» **Document excerpt**
We’re all in this conditioning together
“When I was given the knowledge, conditioning wasn’t presented to me as the enemy.
It wasn’t.
I t was simply presented to me, the defacto truth about the nature of the world that I lived in.
That nobody is who they are supposed to be.
That nobody was living out what was their unique life.
That nobody was making a unique contribution to the whole. No one.
Because everyone was lost in the conditioning.
And because I understood right from the beginning that the conditioning is genetic, it is a genetic imperative we have no control over our genes.
Conditioning is not something we can escape we cant.
I remember somebody saying, “are you conditioned now?” and I said, “yes.” What am I going to do, I am in the movie with the rest of you.
We are all in the Maya, we are all conditioned.
It’s all there it’s not about getting away from conditioning. That’s called death.
You don’t want to be conditioned anymore die. It’s the only way out of the movie. It’s also dumb by the way because conditioning is the only thing that is interesting.
The conditioning is everything.
It has been very difficult for me for 21 years to be telling people “the conditioning is bad,” because you have to.
It’s the nice thing about being in a duality there is truth on both sides.
At the end of our journey I want you to get a sense about what mind can be.
What conditioning can mean to you. How you can embrace conditioning in your life fully.
I don’t want to be separate from the Maya. I don’t, I love it, it’s perfect.
It’s my Maya I just want to dance in the Maya.
I don’t want anything to get in the way, I don’t want any resistance, I don’t want any bullshit, I just want to float in the Maya because this is what I am here for.
I used to be tormented by my three open motors, tormented, drove me crazy.
Just the open root. Those of you who have an open root you can commiserate with me. What a trip.
To be not-self and have an open root…
I had an experience when I was about 9 years old. And I am a deeply secretive private person as a kid even. And I kept on hearing this voice and it kept on saying, “faster,” “faster,” “faster.”

» **Work order**
Copy the passage on conditioning between "I used to be" and "What a trip.", inclusive, and substitute "troubled" for each "tormented".

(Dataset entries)
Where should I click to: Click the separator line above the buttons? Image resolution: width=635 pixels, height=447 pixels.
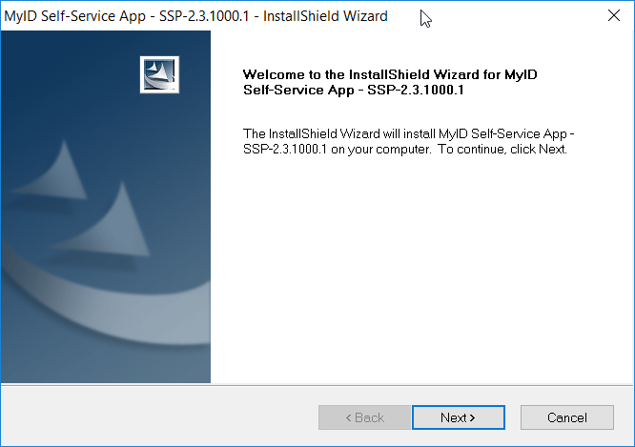[318, 385]
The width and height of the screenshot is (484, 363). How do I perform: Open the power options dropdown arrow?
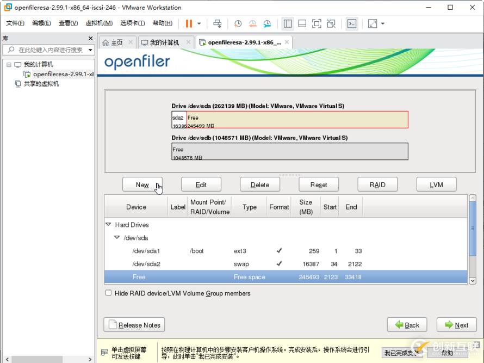tap(199, 23)
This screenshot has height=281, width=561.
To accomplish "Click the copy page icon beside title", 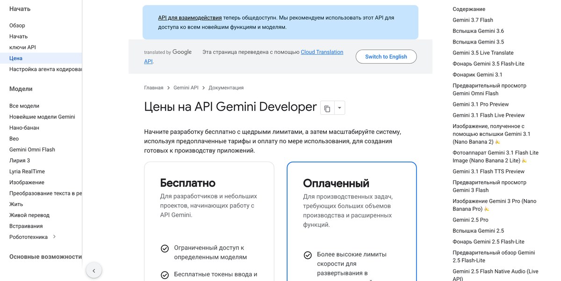I will 327,108.
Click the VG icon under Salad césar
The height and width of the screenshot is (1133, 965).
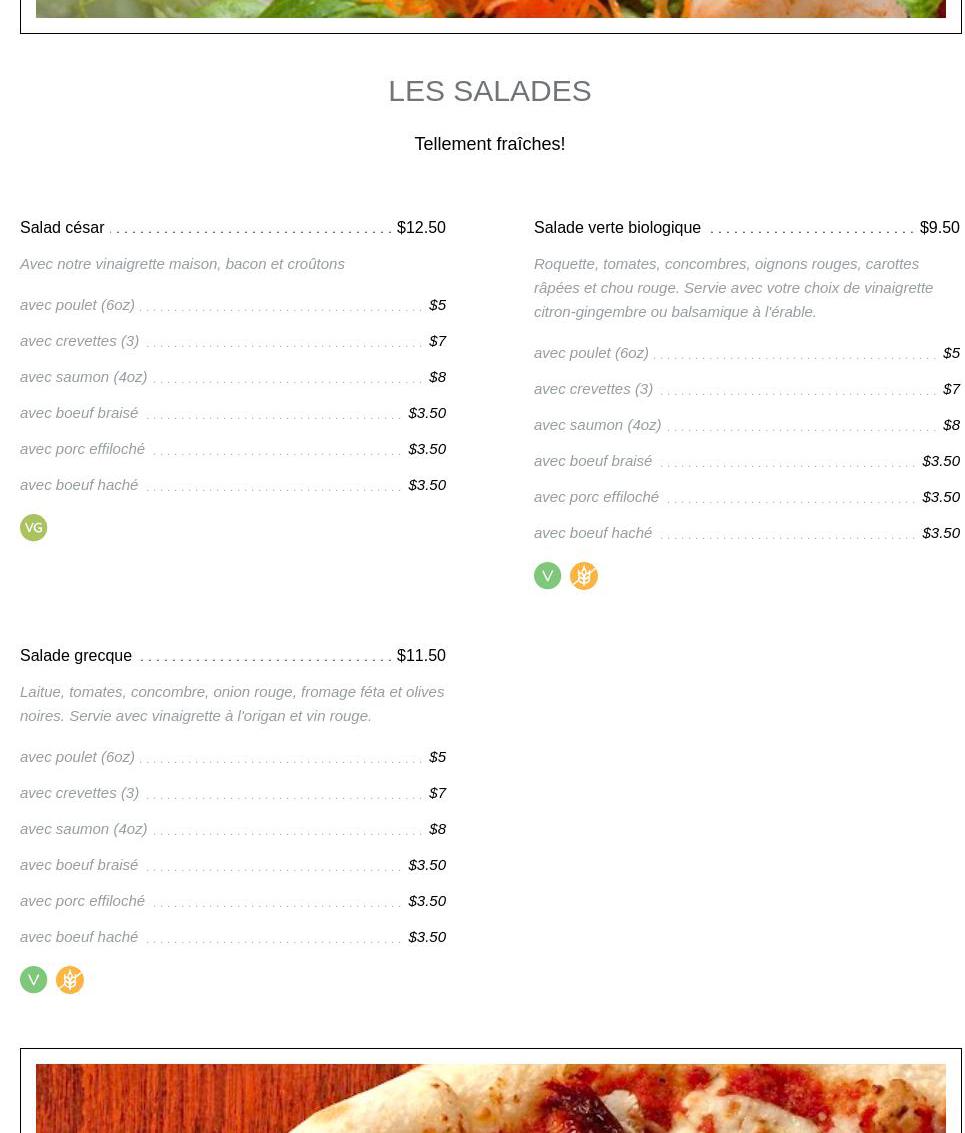[x=34, y=528]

» **Exercise result**
I used to be troubled by my three open motors, troubled, drove me crazy.
Just the open root. Those of you who have an open root you can commiserate with me. What a trip.